A daybed in the kitchen sounds divine.
Claire Burge says
Maureen thank you so much. Come over and have a cup of tea sometime?
Better yet, maybe I should come and photograph your door?
Now off to fix the uncapitalised i’s in this piece. They look shocking.
SimplyDarlene says
Oh miss Claire! This is some outstanding writing. My favorite thus far.
What I love about those images are the textures that you’ve captured, especially that of his corduroy pants. I don’t know if it’s weird or what.
And about that couch in the kitchen… in our first rental house of our relocation saga, there was no room for all of our furniture so we had a lounge chair of sorts and a child’s table with 2 chairs smack in the center of the kitchen (with about 10 inches to spare between them and the countertops). Some called it crowded, I look back on it as a blessing.
Thank you for this piece. (and for the space to ramble a bit)
Blessings.
Claire Burge says
D I can remember that couch so clearly! You sent me a picture!
Thank you so much for the compliment on my writing. My heart is in this project in all ways. I am nervous and excited each time I raise my hand to ring a bell.
And yes, I totally get what you mean about his pants. The texture caught my eye too!
Kathleen says
Claire, this is wonderful. An inviting piece opening the door of our imagination. I see a arrow shaped placard above the couch in the kitchen reading…..”Stories waiting to be told here.”
iLove doors. iLove people stories. iLove how your writing is becoming…
Claire Burge says
Oh I do love that idea … maybe even painted directly onto the wall in a beautiful scrawl.
Thank you also for the words about my writing. Becoming is the highest compliment.
It is good to have you sharing my couch this afternoon.
x
Gops says
Mrs Burge! Lovely descriptive and colourful writing! It feels like I’m right there with you in the creativity-drenched 60 Lombard Street West.
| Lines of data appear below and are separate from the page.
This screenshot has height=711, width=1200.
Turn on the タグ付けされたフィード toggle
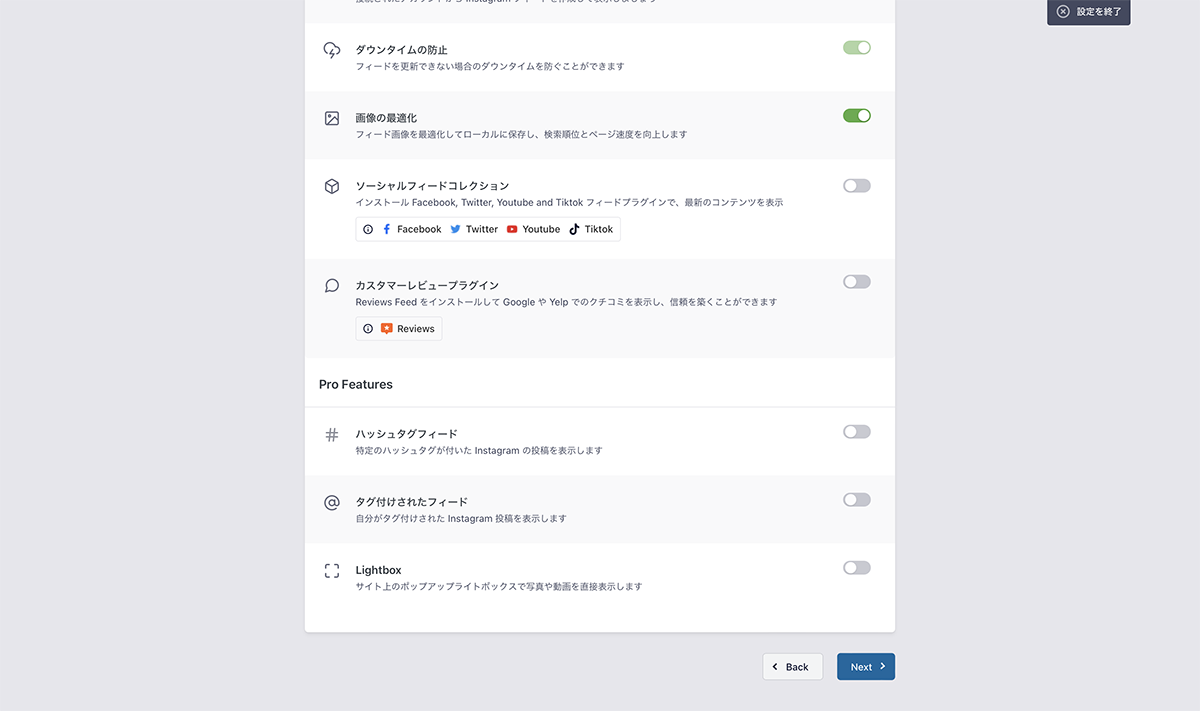point(857,500)
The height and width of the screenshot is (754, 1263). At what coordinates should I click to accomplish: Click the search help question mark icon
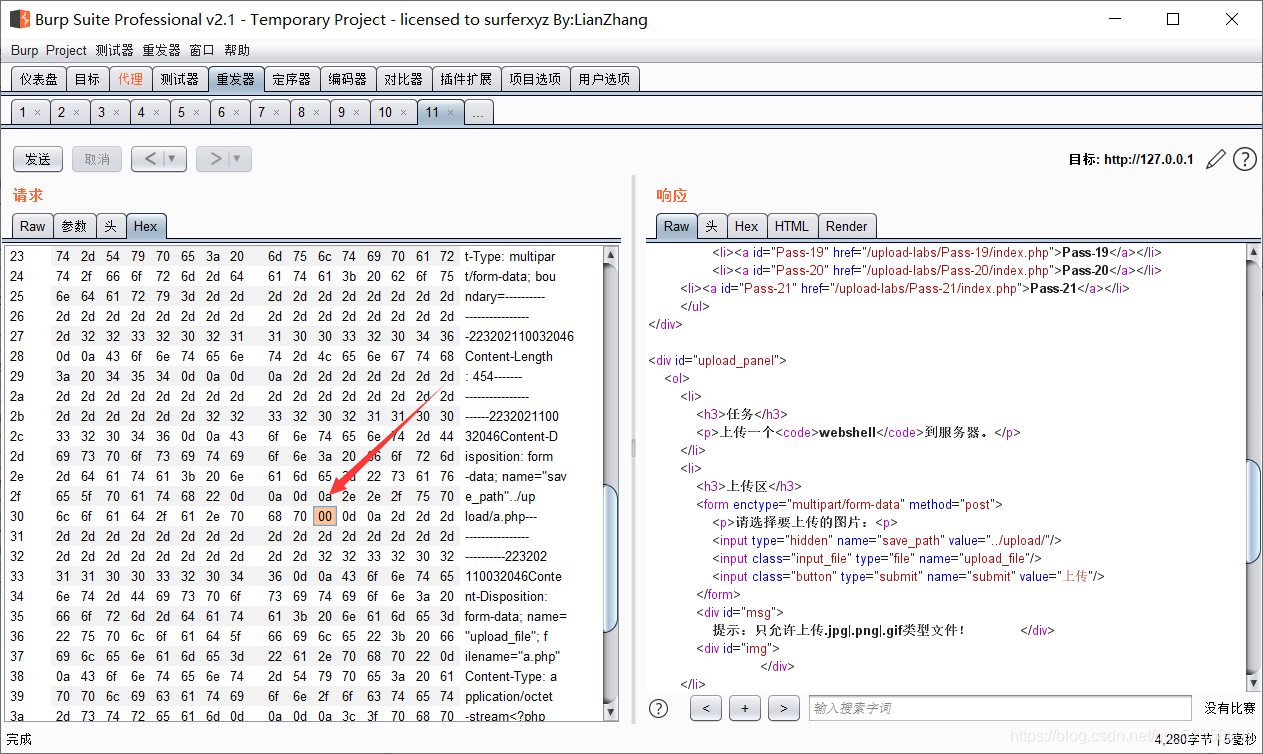coord(658,708)
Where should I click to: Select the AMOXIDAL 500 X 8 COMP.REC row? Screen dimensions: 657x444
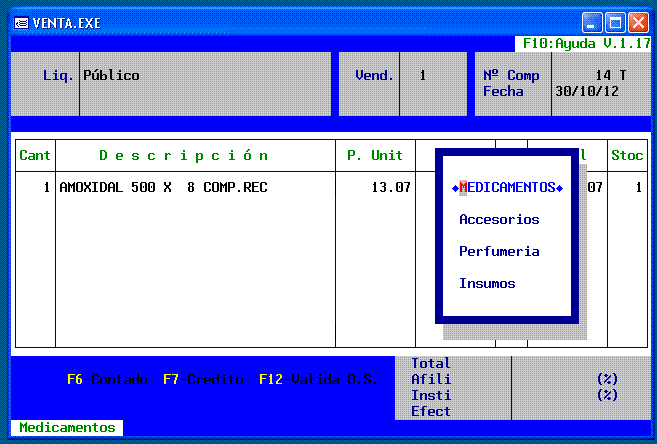(x=163, y=187)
Looking forward to having you inspect our (then) newly painted front door the next time you come to sunny (yet presently thunderingly cloudy) South Africa!
Claire Burge says
Gops! So cool to see you in my comments!
As long as Liam is at that door then I will be there : )
I c.a.n.n.o.t wait!
Elizabeth W. Marshall says
I long to curl up and hear more. I didn’t want this to end and I long to know more of Dublin, now. A beautiful telling of this intriguing man and his tufted gray swirl of hair. Long to know the more of the story.
Claire Burge says
Elizabeth this comment made me smile, I was hoping for this … the wanting more, that is.
Stay tuned: I have some very interesting characters to share with you. And when I say very, I mean very ; )
x
Elizabeth W. Marshall says
I wait with baited breath and I can only imagine….the richness of the salty savory charachters will be divine in the telling. Delectable I am sure. And your photography my friend, sigh. Longing for more…..
L.L. Barkat says
and I would like pictures of those things you saw inside. yes, please? 🙂
love the couch, love the description of this artist, love the windows into your mind
Claire Burge says
Oh how I wish I had them to offer but something that all photographers know too well is that sometimes your camera gets in the way of the story and it is better left inside its bag. This was one such case. The story was more important than the interior pictures and so I basked in his company instead.